Trade deficit up, as US economy turns down

By Nick Beams
21 January 2003

A series of statistics released last week show a worsening in the international financial position of the US economy and underscore growing fears that it may be entering a new economic downturn.

Government figures showed that the US trade deficit in November surged by 13.9 percent to reach a record $40.1 billion. This was well above the level of around $36 billion which had been predicted by most economists. While some of the increase was due to a rapid rise in imports following the ending of the Los Angeles port shutdown in October, there is no mistaking the underlying trend. At $390.5 billion, the trade deficit for the first 11 months of 2002 has already surpassed the previous annual record of $378.7 billion set in 2000.

Commenting on the widening trade and balance of payments deficit, the Economic Policy Institute pointed out that it was leading to growing levels of foreign debt. It predicted that the US net foreign debt would reach an all-time high of $2.8 trillion in 2002, equivalent to 27 percent of US gross domestic product.

“The rapid growth of US foreign debt,” it noted, “threatens the stability of the US economy: if foreign investors grow wary about the US inability to borrow enough money to finance this debt, it could result in a financial panic that would lead to soaring interest rates, a collapse in the dollar and a deep recession or depression.”

While a major outflow has yet to take place, signs of pressure on the dollar can be seen in the fact that it has lost 16 percent of its value, on a trade-weighted basis, since hitting its peak in February 2002.

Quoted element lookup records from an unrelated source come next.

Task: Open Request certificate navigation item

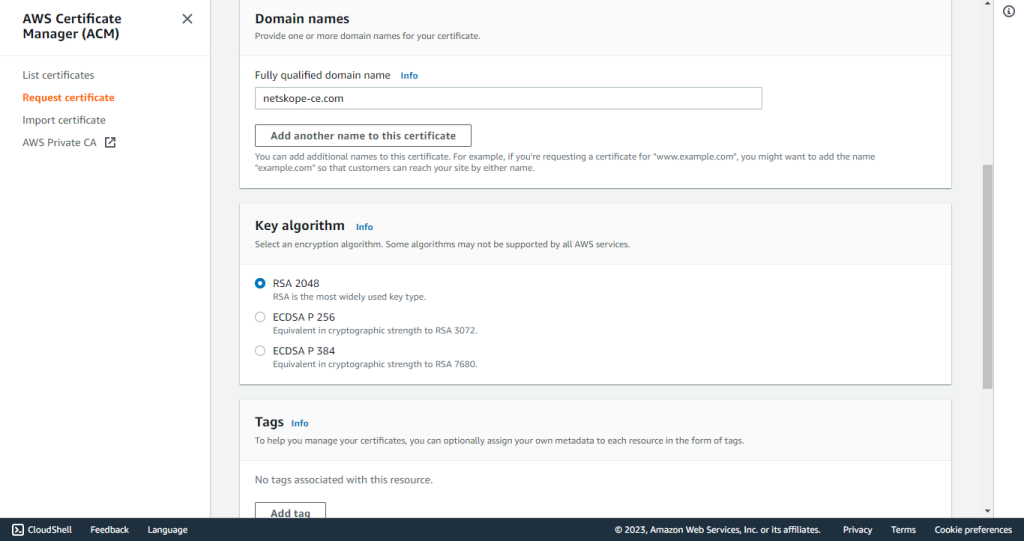Action: [69, 97]
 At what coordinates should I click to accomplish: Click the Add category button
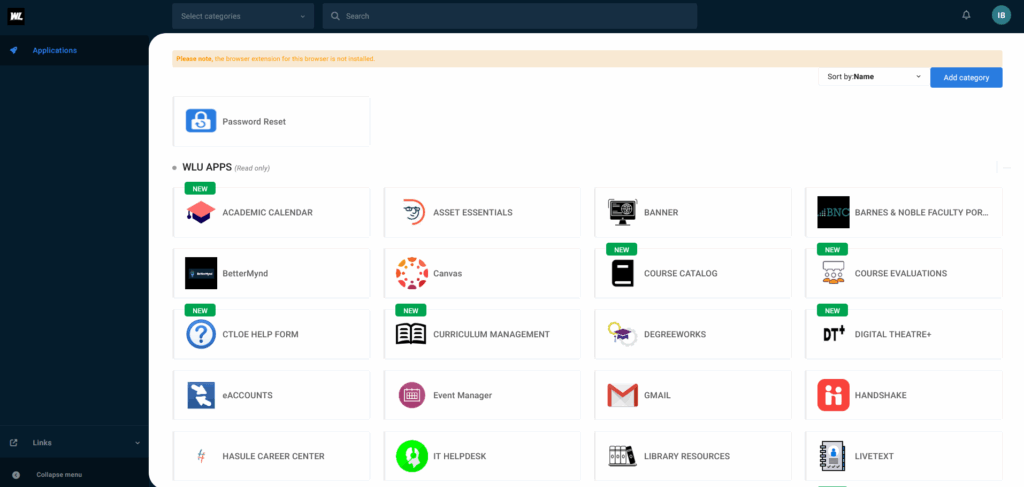pyautogui.click(x=966, y=77)
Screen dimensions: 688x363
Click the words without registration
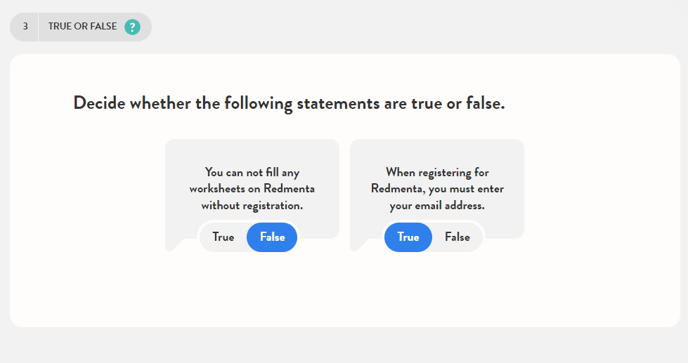click(252, 205)
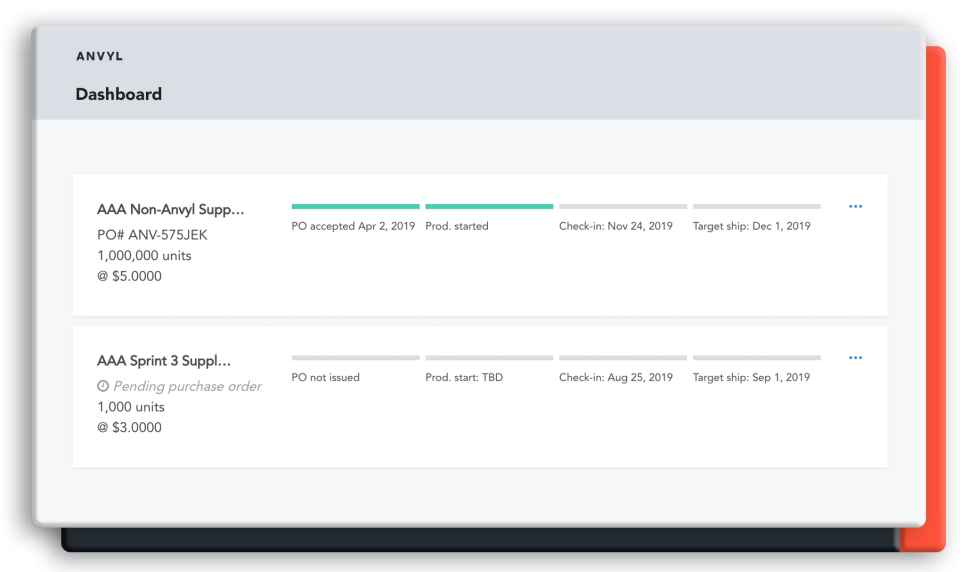Click the @ $3.0000 unit price
The width and height of the screenshot is (960, 572).
(129, 428)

Despite the rapid growth in the balance of payments deficit in the latter half of the 1990s, the value of the US dollar was boosted by the inflow of capital from the rest of the world seeking higher profits in the US economy. But those days have gone and there are clear signs that the US has entered a period of stagnation if not a downturn.

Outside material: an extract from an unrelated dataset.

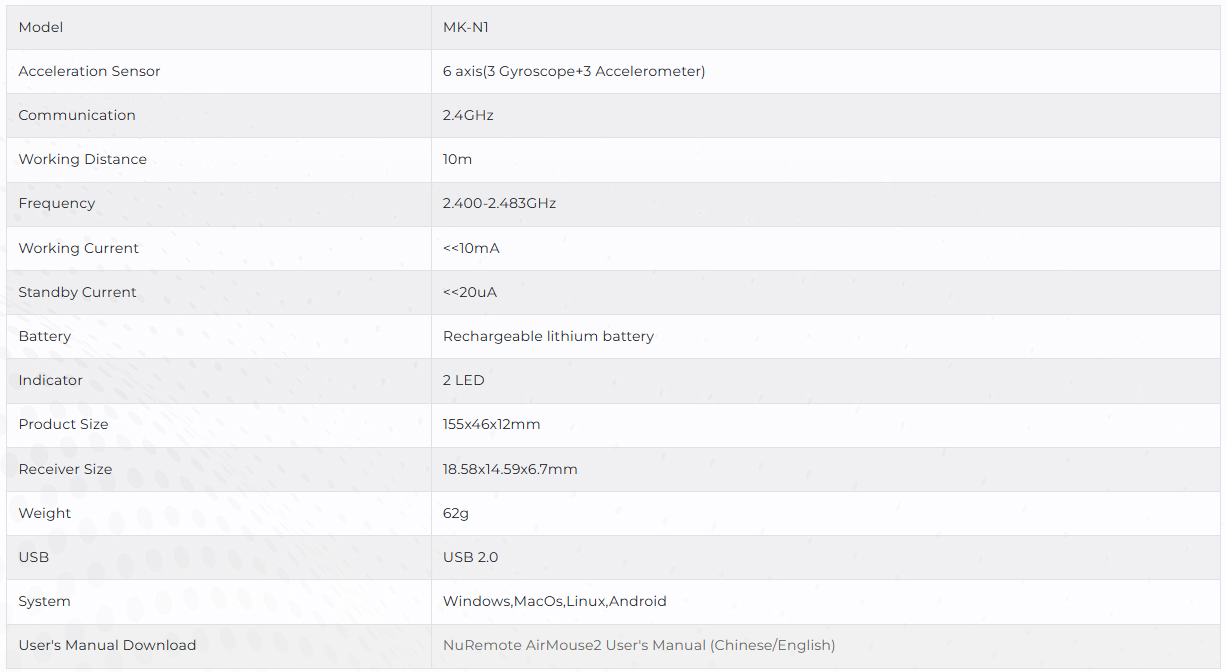Click the 155x46x12mm product size value
Image resolution: width=1226 pixels, height=672 pixels.
[491, 424]
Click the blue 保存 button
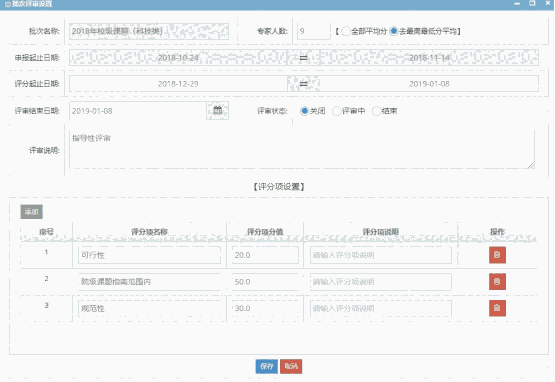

Figures from the Federal Reserve Board show that production in factories, mines and utilities fell 0.2 percent last month, with automobile and parts production dropping by 4.7 percent. Industrial production has fallen by 0.6 percent for 2002, after a 3.5 percent decline in 2001. This is the first time since the major recession of 1974-75 that industrial production has fallen in back-to-back years. Over the last three years production has increased by less than 1 percent, the worst result for a comparable period since 1983, when the US was in the midst of its worst recession since the Depression.

The Fed’s Beige Book survey reported “subdued growth in economic activity from mid-November through early January, with little change in overall conditions.” Some of the 12 regional banks, whose reports comprise the survey, used words such as “sluggish”, “soft”, “subdued” and even “anaemic” to describe economic conditions in their area.

There is considerable confusion over how the US economy should be characterised. Economic growth rates remain positive but there has been a two-year fall in industrial output as well as a sharp increase in job losses over the past two months. Employment fell by 101,000 in December and 88,000 in November.

The National Bureau of Economic Research (NBER), which determines the duration of business cycles, has refused to declare the recession, which it says began nearly two years ago, has finished. In its monthly economic statement released last week the NBER said it would “determine the date of a trough in activity when it concludes that a hypothetical subsequent downturn would be a separate recession, not a continuation.”

In other words, the NBER, which places considerable emphasis on employment numbers in determining the turning points in the business cycle, is not sure whether the US economy is still in the recession that began in March 2001, or whether it has recovered from that recession only to enter a “double dip”.

Whatever the official terminology, there is no mistaking the direction in which the US economy is heading. Over the past two years, consumer spending, fuelled by low interest rates and increases in personal debt, has been the main factor in sustaining economic growth. But there are signs this process is coming to an end.

The widely followed University of Michigan index on consumer sentiment fell to 83.7 in January from 86.7 in December, instead of rising to 87 as forecast. The fall in the index, which was bigger than the most pessimistic prediction of any economist, has been attributed to fears over the direction of the economy, the impact of a war against Iraq and concerns over rising unemployment.

Those concerns are certain to increase in the coming weeks. A survey published last week by the National Association for Business Economics reported that US firms were reluctant to increase hiring and capital spending in the face of uncertainties over a war against Iraq and weak corporate profits. Responding to the survey, economists predicted that the US economy would grow at an annual rate of between 2 and 3 percent in the first six months of the year—below the level of around 4 percent considered necessary to prevent the jobless level rising.